ST. NICHOLAS' CHURCH - WOODRISING

The church at Woodrising is one of two churches in the area dedicated to St. Nicholas; the other, which also features in this guide, is at Ashill. The church building is largely late fourteenth century, with nineteenth and twentieth century restorations. The table tomb in the church is probably that of the family that contributed towards the building of the church, thought to be the de Witchingham family. A feature of the interior is the number of carved heads on the supports of the roof and the corbels both inside and outside the building.
Location and Early History
The church stands, almost un-noticed, at the back of a small triangular green, along a quiet country road. The house closest to it was once the village school. The church tower collapsed over 250 years ago and a bell now hangs in a thatched bell frame in the churchyard.
The earliest changes to the church appear to be the Tudor arches and decoration, and the Perpendicular windows. Later there were restorations in Victorian times, when the Rev. Arthur Roberts was rector; and in the years after the Second World War. These were brought about by Lord Verulam, who, in the tradition of earlier Lords of the Manor, set about restoring the prosperity of the village.

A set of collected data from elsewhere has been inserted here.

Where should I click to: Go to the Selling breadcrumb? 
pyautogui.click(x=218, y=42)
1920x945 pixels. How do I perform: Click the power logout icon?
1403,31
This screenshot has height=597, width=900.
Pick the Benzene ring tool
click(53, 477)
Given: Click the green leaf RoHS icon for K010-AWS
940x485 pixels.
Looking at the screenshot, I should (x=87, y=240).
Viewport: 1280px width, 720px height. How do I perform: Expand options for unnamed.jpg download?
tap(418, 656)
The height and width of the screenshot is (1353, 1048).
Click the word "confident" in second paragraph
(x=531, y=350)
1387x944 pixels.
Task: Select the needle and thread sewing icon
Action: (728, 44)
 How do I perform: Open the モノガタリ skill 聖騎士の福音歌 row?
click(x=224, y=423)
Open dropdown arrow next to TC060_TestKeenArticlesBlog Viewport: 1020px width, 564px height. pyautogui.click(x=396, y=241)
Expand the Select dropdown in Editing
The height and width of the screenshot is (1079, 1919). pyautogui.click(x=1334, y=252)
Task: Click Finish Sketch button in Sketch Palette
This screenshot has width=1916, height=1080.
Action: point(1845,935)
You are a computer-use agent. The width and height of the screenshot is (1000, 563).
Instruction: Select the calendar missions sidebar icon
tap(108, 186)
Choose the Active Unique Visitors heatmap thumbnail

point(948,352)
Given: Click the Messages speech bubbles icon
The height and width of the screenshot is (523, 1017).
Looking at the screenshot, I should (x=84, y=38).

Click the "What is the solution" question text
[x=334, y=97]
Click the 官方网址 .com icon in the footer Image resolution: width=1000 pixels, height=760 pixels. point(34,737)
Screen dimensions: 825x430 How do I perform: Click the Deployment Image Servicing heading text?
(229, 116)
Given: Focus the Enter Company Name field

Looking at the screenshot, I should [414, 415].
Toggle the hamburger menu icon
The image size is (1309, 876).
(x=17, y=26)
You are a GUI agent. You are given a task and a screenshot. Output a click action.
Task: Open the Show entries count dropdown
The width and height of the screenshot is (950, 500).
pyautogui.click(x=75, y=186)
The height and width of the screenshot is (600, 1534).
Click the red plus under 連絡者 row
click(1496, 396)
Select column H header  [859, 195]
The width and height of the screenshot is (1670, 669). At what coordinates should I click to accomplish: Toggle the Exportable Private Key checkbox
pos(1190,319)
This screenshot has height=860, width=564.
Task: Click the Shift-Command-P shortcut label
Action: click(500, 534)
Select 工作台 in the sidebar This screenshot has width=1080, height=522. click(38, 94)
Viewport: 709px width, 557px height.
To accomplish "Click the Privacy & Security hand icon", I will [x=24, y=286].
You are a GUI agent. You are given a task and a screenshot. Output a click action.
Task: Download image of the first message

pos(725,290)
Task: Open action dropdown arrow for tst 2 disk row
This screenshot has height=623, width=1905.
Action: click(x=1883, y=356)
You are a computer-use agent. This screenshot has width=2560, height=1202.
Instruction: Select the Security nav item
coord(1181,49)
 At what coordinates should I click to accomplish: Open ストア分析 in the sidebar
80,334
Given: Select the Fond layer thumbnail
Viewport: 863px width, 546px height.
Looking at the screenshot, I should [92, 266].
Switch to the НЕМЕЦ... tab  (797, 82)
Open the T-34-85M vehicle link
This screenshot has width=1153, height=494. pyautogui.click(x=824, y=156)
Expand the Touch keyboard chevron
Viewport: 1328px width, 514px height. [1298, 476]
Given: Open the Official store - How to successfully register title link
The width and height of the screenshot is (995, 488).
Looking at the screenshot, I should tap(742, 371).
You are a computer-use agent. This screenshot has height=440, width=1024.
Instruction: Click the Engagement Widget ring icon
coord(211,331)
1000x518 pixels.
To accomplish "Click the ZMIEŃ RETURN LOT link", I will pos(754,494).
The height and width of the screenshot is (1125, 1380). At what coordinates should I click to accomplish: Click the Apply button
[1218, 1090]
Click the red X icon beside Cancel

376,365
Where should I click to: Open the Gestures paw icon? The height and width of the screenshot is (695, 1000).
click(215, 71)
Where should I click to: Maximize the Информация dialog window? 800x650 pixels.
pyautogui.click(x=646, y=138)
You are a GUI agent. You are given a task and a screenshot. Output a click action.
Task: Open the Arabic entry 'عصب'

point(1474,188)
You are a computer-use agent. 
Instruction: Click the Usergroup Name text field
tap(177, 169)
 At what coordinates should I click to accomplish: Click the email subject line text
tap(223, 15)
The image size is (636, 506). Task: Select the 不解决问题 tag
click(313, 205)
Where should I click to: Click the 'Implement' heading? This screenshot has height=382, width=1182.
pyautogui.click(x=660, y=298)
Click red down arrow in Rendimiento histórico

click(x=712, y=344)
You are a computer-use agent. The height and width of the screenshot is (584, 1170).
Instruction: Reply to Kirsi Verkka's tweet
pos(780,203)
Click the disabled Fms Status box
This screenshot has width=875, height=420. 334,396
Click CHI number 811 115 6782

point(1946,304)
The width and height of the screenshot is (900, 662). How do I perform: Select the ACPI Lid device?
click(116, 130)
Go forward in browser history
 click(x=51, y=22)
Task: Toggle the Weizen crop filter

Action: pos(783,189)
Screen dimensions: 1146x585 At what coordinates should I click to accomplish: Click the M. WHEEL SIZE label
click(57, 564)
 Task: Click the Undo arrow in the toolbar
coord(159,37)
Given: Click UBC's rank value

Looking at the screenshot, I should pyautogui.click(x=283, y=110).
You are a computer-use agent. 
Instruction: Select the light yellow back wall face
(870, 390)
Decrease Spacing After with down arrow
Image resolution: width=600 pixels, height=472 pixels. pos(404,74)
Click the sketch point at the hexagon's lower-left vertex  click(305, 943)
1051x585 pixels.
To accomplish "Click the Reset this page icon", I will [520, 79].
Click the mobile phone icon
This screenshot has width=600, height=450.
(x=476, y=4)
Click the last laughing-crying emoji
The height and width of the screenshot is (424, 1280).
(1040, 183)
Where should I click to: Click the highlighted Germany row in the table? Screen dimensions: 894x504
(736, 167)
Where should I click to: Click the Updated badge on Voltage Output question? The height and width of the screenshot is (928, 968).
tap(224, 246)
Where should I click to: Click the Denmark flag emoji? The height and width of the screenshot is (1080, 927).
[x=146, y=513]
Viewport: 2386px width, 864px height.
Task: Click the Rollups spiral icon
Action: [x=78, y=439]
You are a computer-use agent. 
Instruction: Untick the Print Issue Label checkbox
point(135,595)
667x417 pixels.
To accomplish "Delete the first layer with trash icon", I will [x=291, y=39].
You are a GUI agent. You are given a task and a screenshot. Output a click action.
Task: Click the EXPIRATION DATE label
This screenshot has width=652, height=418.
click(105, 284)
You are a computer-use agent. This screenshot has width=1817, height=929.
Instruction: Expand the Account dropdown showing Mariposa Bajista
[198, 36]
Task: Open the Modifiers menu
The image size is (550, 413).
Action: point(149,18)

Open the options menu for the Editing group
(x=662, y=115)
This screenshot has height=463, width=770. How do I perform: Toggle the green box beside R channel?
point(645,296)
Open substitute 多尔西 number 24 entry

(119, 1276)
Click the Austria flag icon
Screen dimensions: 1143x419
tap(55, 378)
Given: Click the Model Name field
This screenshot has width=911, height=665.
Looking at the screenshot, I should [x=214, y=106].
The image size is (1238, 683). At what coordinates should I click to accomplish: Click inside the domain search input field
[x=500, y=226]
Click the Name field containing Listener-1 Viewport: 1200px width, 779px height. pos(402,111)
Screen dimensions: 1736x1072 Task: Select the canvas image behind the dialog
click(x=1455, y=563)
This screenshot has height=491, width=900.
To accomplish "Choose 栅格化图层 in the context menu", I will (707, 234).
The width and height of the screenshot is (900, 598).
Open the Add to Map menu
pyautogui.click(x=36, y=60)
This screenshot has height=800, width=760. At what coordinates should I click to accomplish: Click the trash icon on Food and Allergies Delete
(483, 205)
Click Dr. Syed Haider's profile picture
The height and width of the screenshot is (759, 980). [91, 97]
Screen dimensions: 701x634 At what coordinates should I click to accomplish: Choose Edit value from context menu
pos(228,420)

There is evidence of Roman occupation in the parish. An earlier building than the present Woodrising Hall stood on a site once occupied by the Romans, and there is a moated site within the grounds. There is ancient woodland to the south-west. The present hall is a twentieth-century building, hidden behind trees to the east of the road to Scoulton. It was built in the late 1950s to replace an eighteenth-century mansion, 'which time, and the British Army, left in crumbling ruins'.
The village today is little more than a cluster of farms and their associated buildings, now bereft of their usefulness by the progress of modern farming practices.